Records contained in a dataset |
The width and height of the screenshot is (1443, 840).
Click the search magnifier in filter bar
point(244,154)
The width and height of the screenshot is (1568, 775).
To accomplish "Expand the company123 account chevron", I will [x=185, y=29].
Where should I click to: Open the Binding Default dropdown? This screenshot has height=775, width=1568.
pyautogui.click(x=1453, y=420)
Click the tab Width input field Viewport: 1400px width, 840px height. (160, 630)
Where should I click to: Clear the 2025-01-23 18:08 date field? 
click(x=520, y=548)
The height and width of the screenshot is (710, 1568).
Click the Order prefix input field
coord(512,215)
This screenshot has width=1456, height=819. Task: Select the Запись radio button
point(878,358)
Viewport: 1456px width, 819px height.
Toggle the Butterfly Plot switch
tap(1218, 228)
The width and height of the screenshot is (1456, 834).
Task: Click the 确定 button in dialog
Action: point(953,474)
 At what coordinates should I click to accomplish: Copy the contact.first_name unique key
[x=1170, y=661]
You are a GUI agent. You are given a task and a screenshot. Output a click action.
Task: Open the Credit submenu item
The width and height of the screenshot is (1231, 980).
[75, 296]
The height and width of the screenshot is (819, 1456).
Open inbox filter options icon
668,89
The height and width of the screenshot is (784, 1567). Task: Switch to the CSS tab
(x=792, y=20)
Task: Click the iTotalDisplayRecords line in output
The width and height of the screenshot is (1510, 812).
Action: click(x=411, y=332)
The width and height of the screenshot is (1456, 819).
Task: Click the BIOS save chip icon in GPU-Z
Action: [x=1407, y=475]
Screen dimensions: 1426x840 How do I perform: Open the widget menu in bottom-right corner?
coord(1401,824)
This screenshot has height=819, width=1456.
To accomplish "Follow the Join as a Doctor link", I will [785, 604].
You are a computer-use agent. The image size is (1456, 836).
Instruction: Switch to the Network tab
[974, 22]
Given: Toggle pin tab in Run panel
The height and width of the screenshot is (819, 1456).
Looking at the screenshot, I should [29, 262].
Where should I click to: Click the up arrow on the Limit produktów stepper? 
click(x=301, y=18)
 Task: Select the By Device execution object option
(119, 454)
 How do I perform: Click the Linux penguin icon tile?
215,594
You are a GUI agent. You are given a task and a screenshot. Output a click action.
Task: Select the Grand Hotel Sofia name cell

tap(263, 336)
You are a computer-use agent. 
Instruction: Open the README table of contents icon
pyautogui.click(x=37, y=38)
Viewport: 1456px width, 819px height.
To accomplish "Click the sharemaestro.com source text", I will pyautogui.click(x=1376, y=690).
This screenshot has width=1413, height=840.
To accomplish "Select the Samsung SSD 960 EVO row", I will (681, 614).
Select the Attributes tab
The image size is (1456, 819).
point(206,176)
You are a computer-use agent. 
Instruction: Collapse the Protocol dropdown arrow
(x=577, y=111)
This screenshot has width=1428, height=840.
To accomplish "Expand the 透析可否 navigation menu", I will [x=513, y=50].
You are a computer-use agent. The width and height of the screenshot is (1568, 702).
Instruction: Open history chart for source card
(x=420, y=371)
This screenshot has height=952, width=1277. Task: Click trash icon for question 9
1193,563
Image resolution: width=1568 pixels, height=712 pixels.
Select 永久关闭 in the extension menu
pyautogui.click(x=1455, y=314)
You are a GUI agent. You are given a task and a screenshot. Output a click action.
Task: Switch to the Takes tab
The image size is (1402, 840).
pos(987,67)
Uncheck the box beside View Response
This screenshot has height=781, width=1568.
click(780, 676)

PROBLEM DESCRIPTION | Retype the lines above without alteration. The first is the one containing "You are a computer-use agent. The width", and the last is the final line of the data.

REPLY |
You are a computer-use agent. The width and height of the screenshot is (1568, 702).
Instruction: Open history chart for source card
(x=420, y=371)
This screenshot has height=952, width=1277. Task: Click trash icon for question 9
1193,563
Image resolution: width=1568 pixels, height=712 pixels.
Select 永久关闭 in the extension menu
pyautogui.click(x=1455, y=314)
You are a GUI agent. You are given a task and a screenshot. Output a click action.
Task: Switch to the Takes tab
The image size is (1402, 840).
pos(987,67)
Uncheck the box beside View Response
This screenshot has height=781, width=1568.
click(780, 676)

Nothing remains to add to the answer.